While the climate diplomacy skills of someone like Pershing (who incidentally first got involved in government via a philanthropy-backed AAAS fellowship that you can read about here) are not much of a fit in the current administration, the hire was quite a score for Hewlett. It also gives a glimpse into the foundation’s commitment to climate change on a national and global level, even as the U.S. federal government turns its back on the issue. 

Related: Now Are Funders Ready to Bankroll More Movement Building Around Climate Change?

Pershing talks about some of those big picture climate change dynamics in the Q&A, including the difficulty the U.S. will have in hitting its emissions reduction goals without federal policy—and what progress can be made without leadership from Washington. But he also gets into the fact that Hewlett is currently reviewing its climate and energy funding, and potential changes that will boost its role in supporting efforts to drastically reduce GHGs by 2050. It’s the kind of reevaluation the foundation does periodically.

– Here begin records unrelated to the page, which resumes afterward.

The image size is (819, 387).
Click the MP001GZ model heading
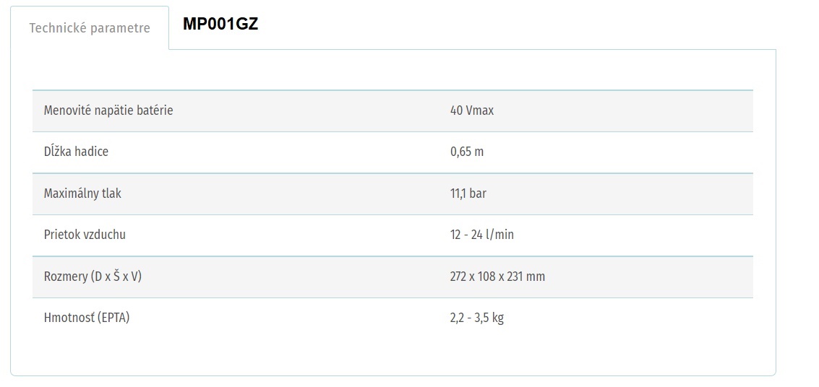[220, 25]
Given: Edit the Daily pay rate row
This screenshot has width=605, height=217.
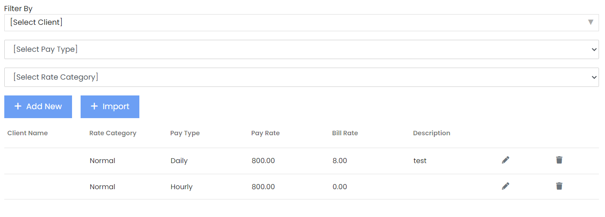Looking at the screenshot, I should pos(506,160).
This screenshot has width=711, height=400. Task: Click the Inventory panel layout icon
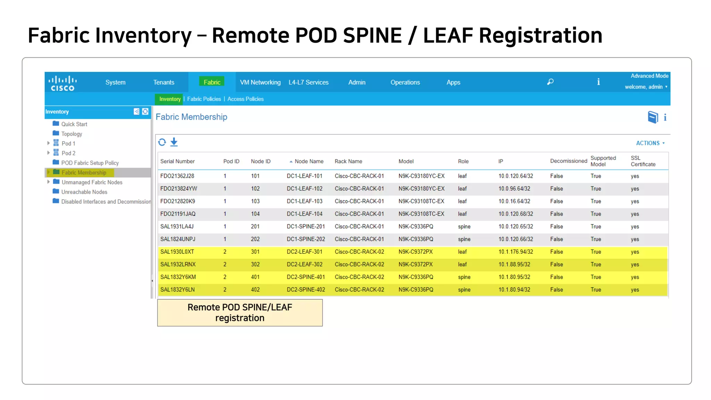pos(136,111)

Another tidbit from the interview is that Hewlett "made some immediate changes to our grantmaking in response to the U.S. political landscape in order to preserve and defend as much of the gains of the past years as possible.” In other words, it moved some money after Trump won the election. Hewlett is one of a number of foundations who've urgently beefed up grantmaking in certain areas to respond to Trump without saying much about these shifts in public. (It's also among the foundations that seem to have agreed on the euphemism “the political landscape” to describe He-Who-Must-Not-Be-Named.)

And regarding climate finance: 

What’s needed in order for the world to achieve a two degree pathway is substantial: Tens of trillions of dollars—primarily private investments—must flow into low and zero-carbon infrastructure between now and 2030. Philanthropy should play a role in helping to mobilize private capital.

We’ve seen previous signs of this heightened focus on finance at Hewlett—namely, in its work in India, and participation in a government and philanthropic agreement to shift more investments into clean energy there. 

As the Hewlett Foundation prepares to ramp up this focus, its leadership suggests a bigger role to come for philanthropy in priming the pump for larger private climate investments.

In case you're wondering, though, this is not a foundation that plans to jump into such investing itself, even as a growing array of other funders embrace impact investing. In a recent article in the Stanford Social Innovation Review, Hewlett president Larry Kramer argued that foundations shouldn't risk their scarce capital in this way, and instead, should focus on grantmaking that builds the field of impact investing so the growing flow of capital seeking social returns is used wisely. Which, in part, is what Hewlett is looking to do with its new work on climate finance.